From 9f21e90a0c5c04b32904f3b99d1e8b661715ef01 Mon Sep 17 00:00:00 2001
From: Daniel Stone <daniels@collabora.com>
Date: Fri, 20 Sep 2024 01:29:55 +0200
Subject: [PATCH] ci: Make token parsing more robust

Start by finding our known prefix, stripping only that off, then
validating that the rest of the data makes sense.
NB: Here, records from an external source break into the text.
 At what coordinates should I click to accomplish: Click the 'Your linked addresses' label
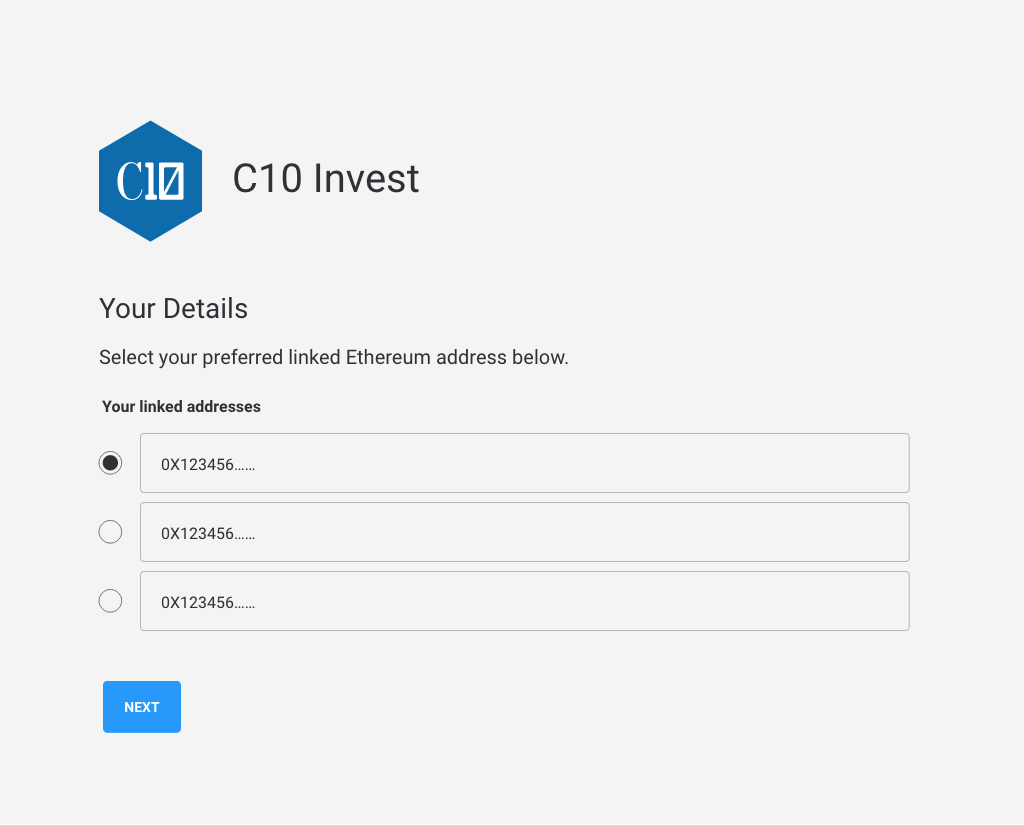pyautogui.click(x=181, y=406)
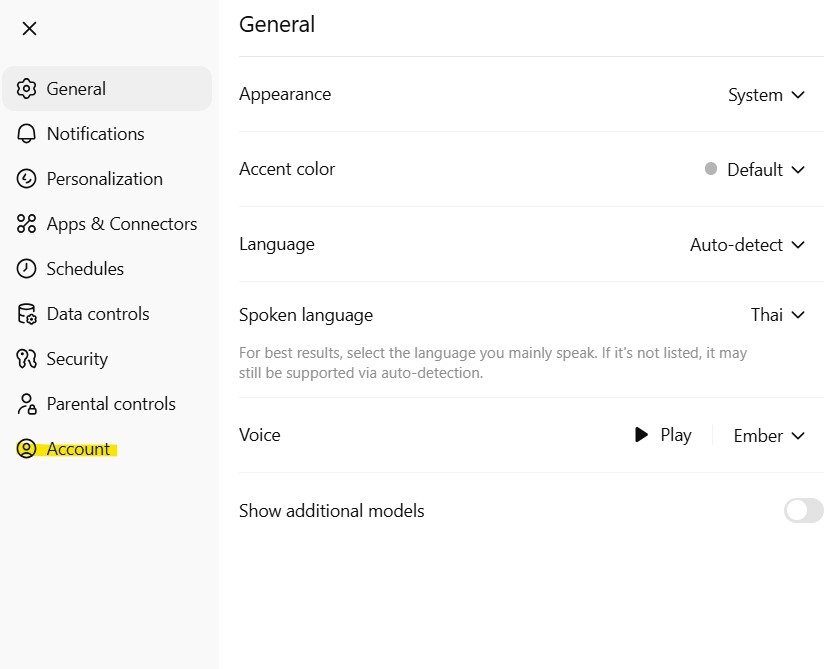Expand the Language Auto-detect dropdown
Screen dimensions: 831x669
[747, 244]
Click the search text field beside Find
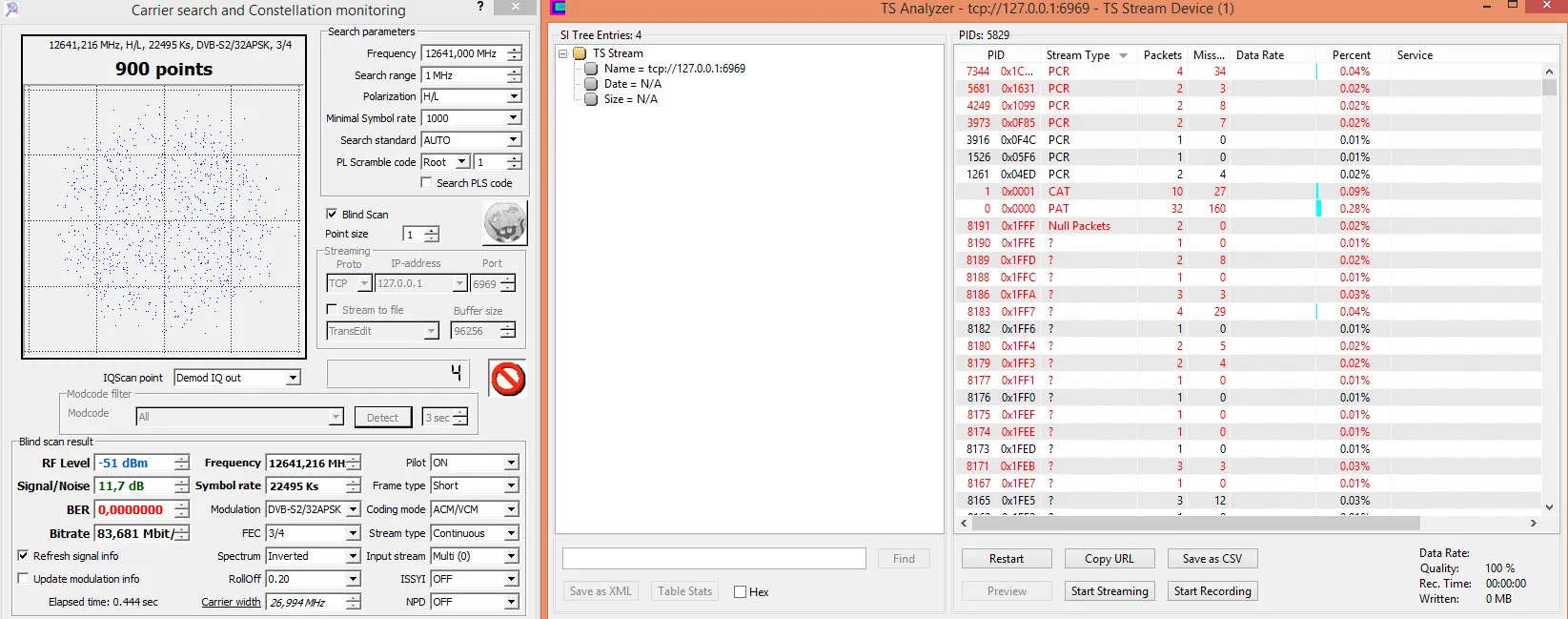 (714, 559)
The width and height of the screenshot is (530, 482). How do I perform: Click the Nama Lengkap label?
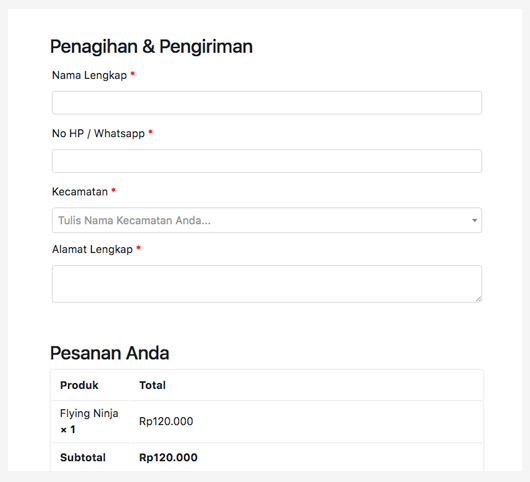[89, 75]
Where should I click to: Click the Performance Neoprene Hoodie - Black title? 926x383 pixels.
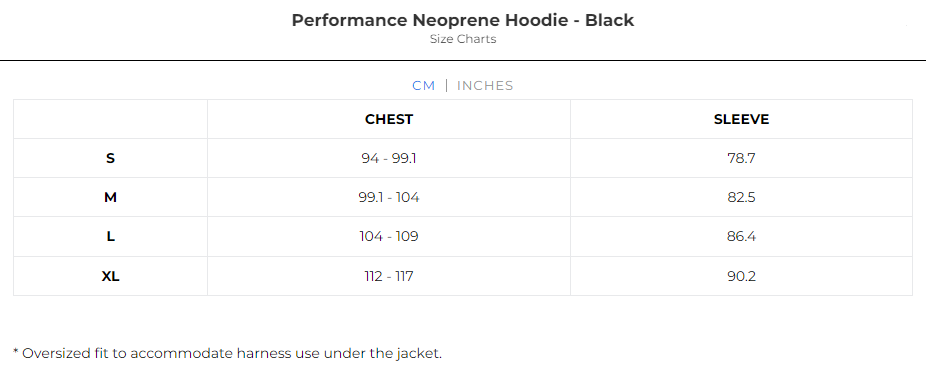462,20
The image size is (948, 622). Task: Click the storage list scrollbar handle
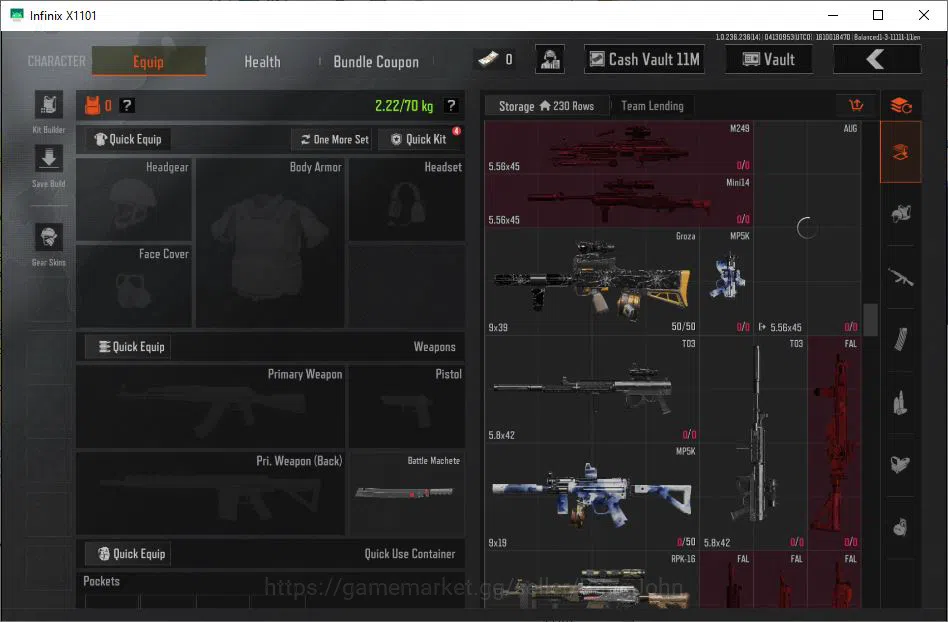pyautogui.click(x=870, y=319)
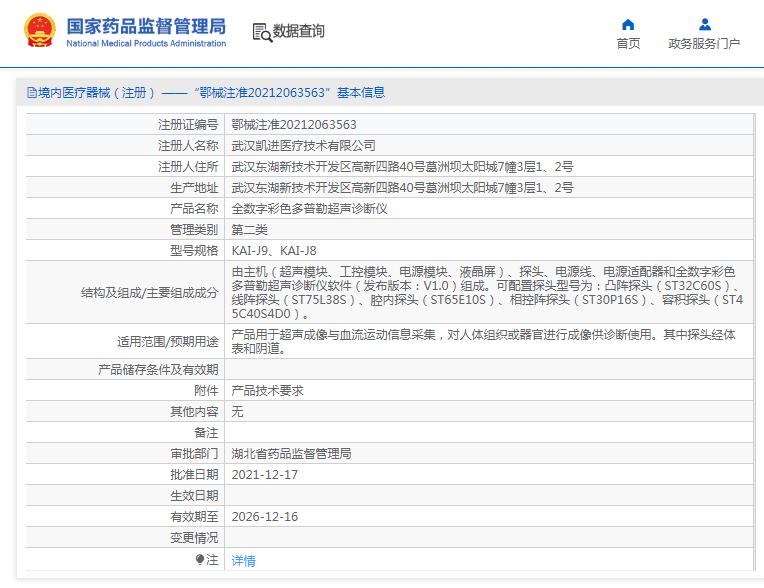
Task: Click product name 全数字彩色多普勒超声诊断仪
Action: (309, 209)
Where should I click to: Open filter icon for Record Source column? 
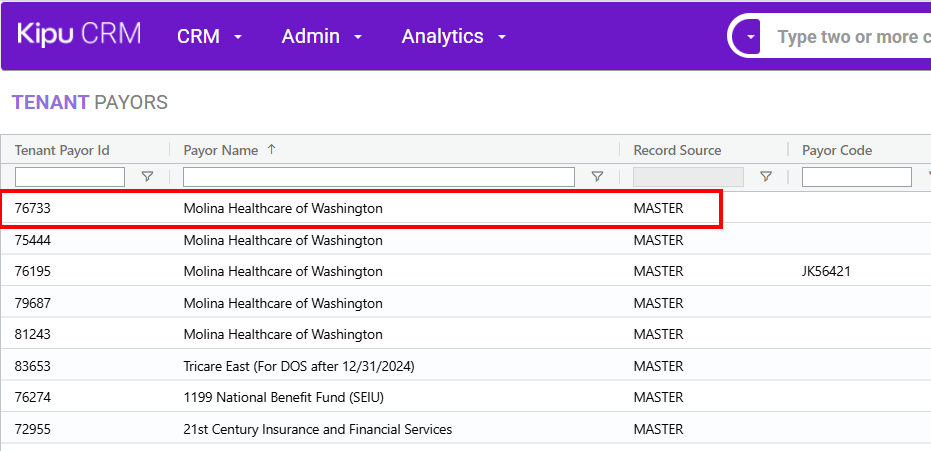(x=766, y=177)
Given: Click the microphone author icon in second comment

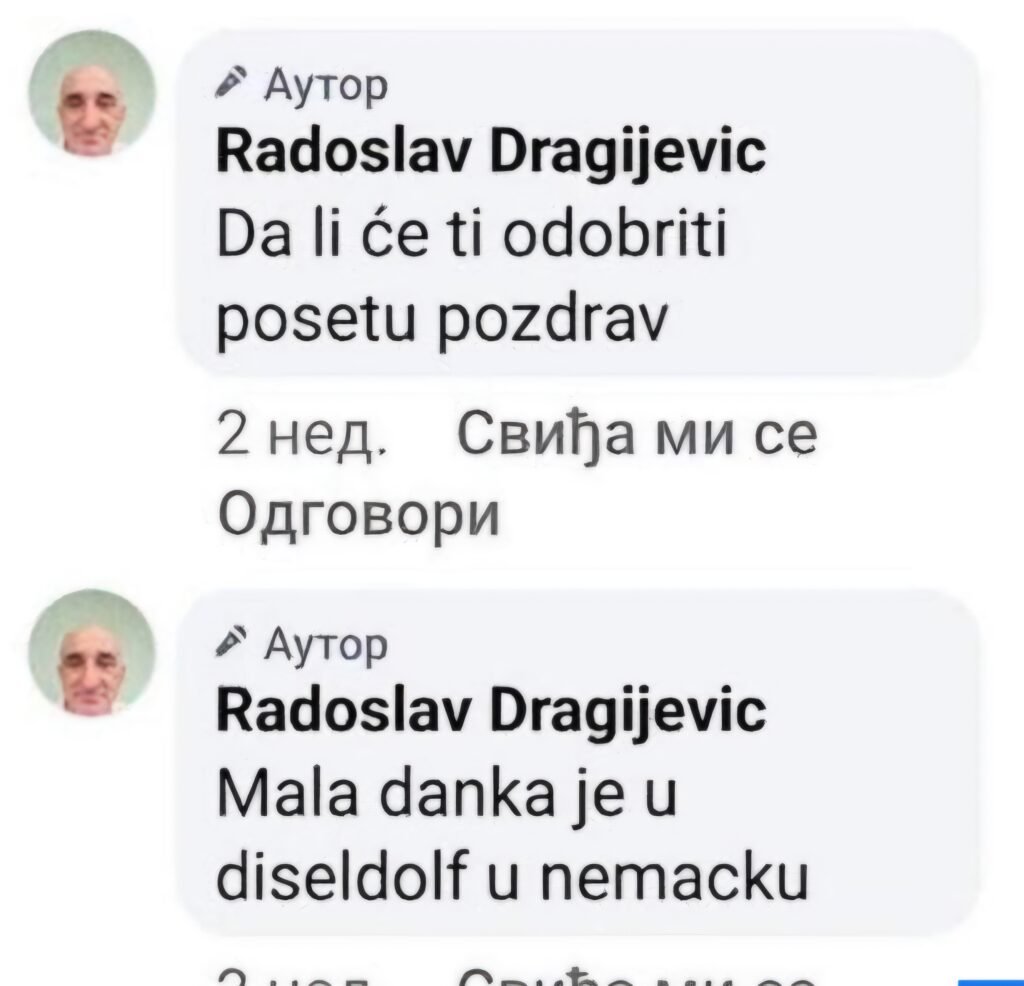Looking at the screenshot, I should pos(231,644).
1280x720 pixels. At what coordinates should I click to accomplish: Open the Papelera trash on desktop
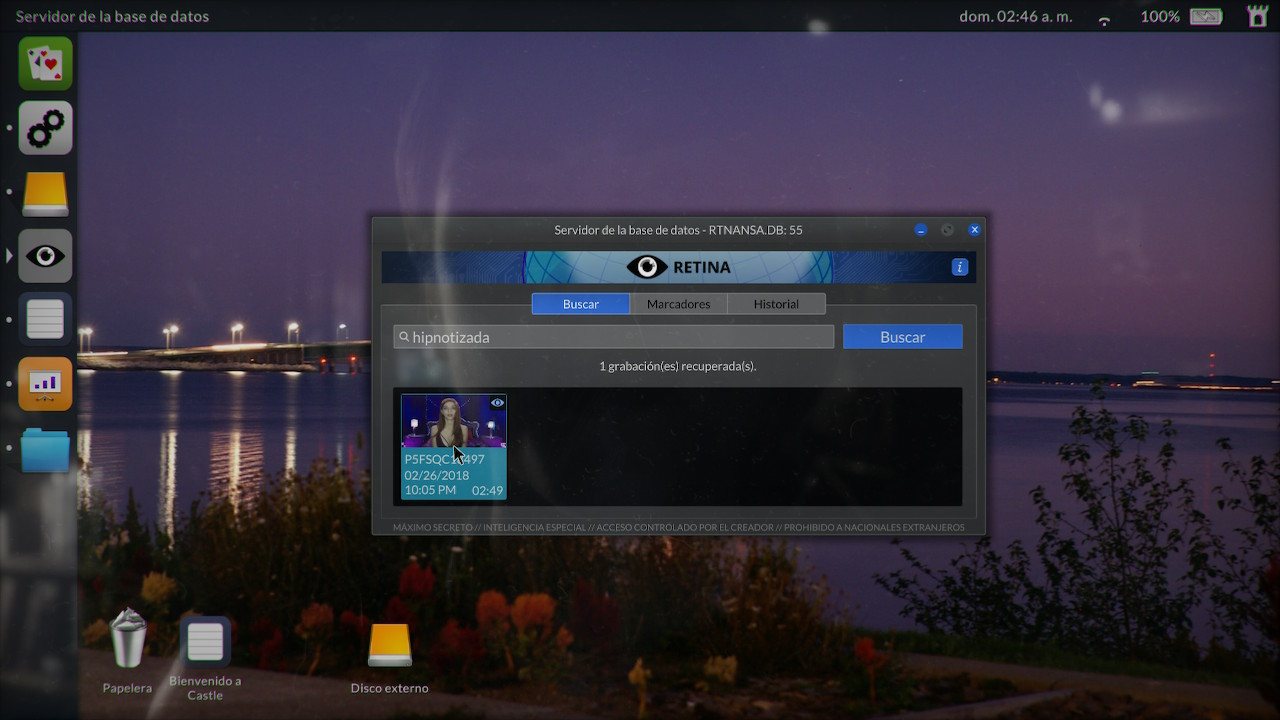click(x=128, y=640)
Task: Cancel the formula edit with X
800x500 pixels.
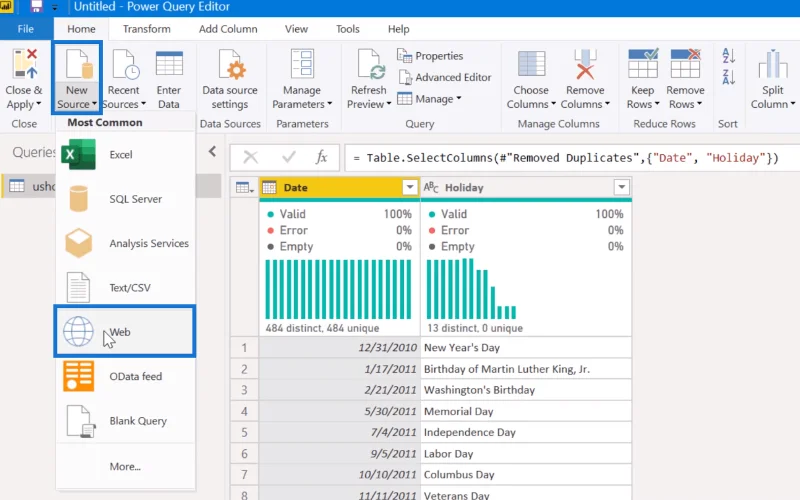Action: [x=251, y=157]
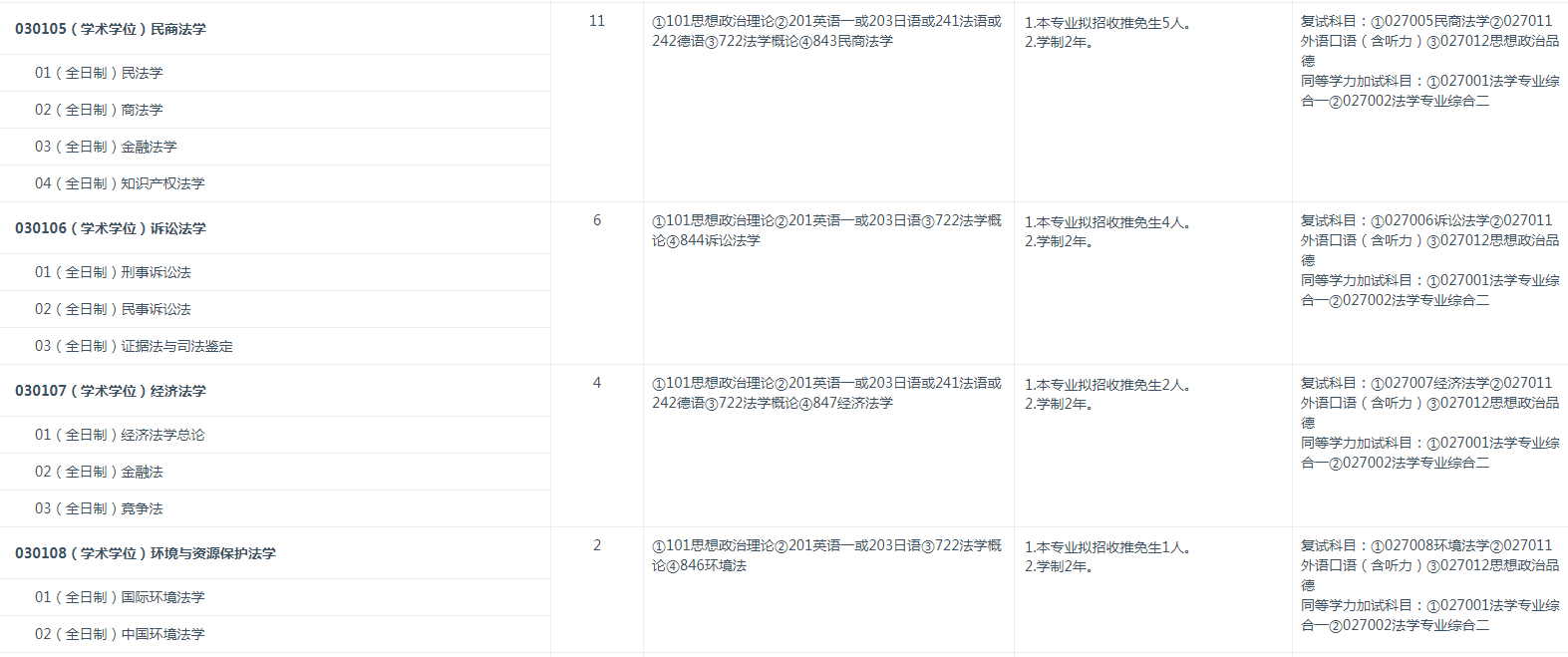Open the 030108 环境与资源保护法学 heading
This screenshot has width=1568, height=657.
(146, 553)
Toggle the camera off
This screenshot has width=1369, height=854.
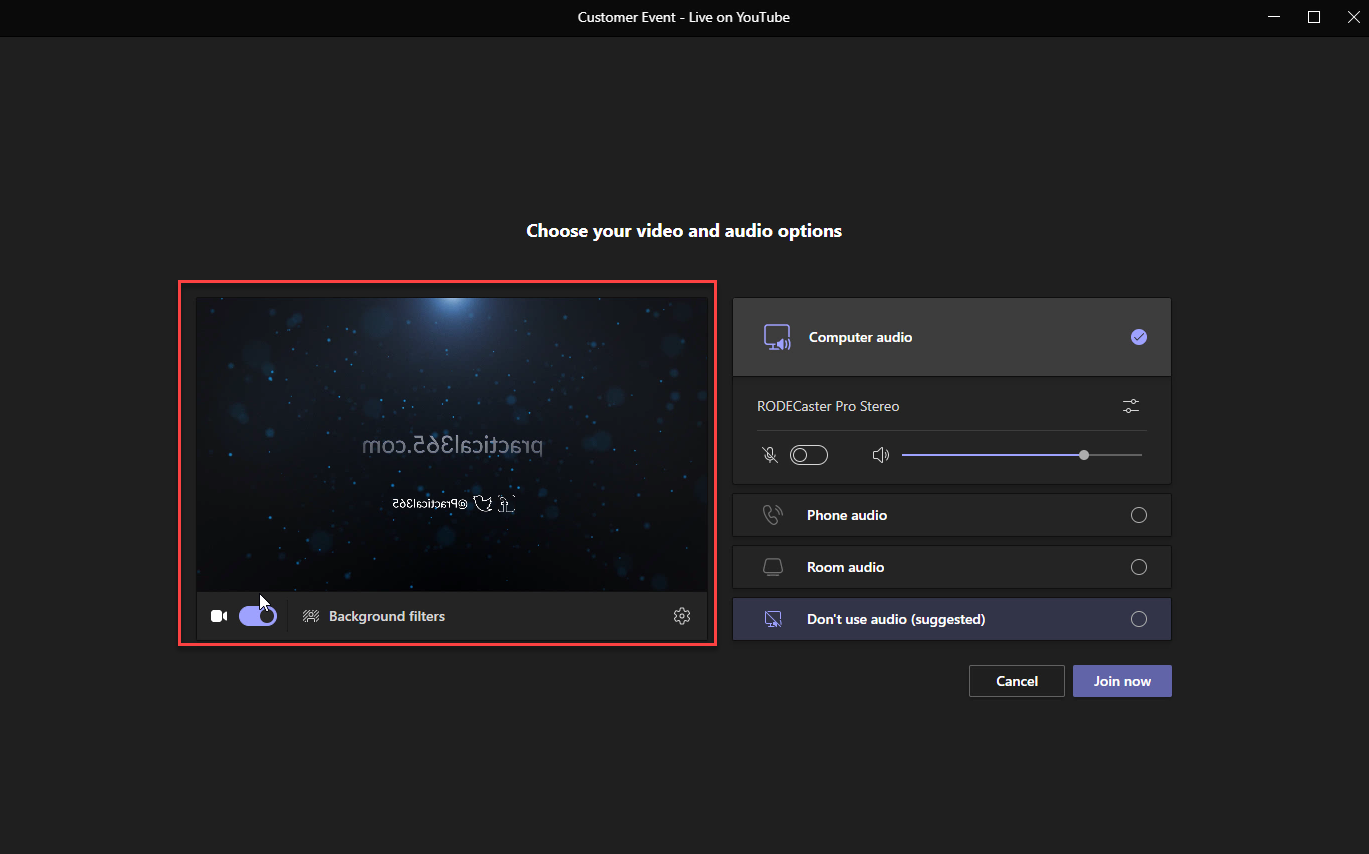(x=257, y=615)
This fixes certain
tokens which were erroneously getting rejected.

Signed-off-by: Daniel Stone <daniels@collabora.com>
Part-of: <https://gitlab.freedesktop.org/mesa/mesa/-/merge_requests/31270>
---
 bin/ci/gitlab_common.py | 20 ++++++++++++--------
 1 file changed, 12 insertions(+), 8 deletions(-)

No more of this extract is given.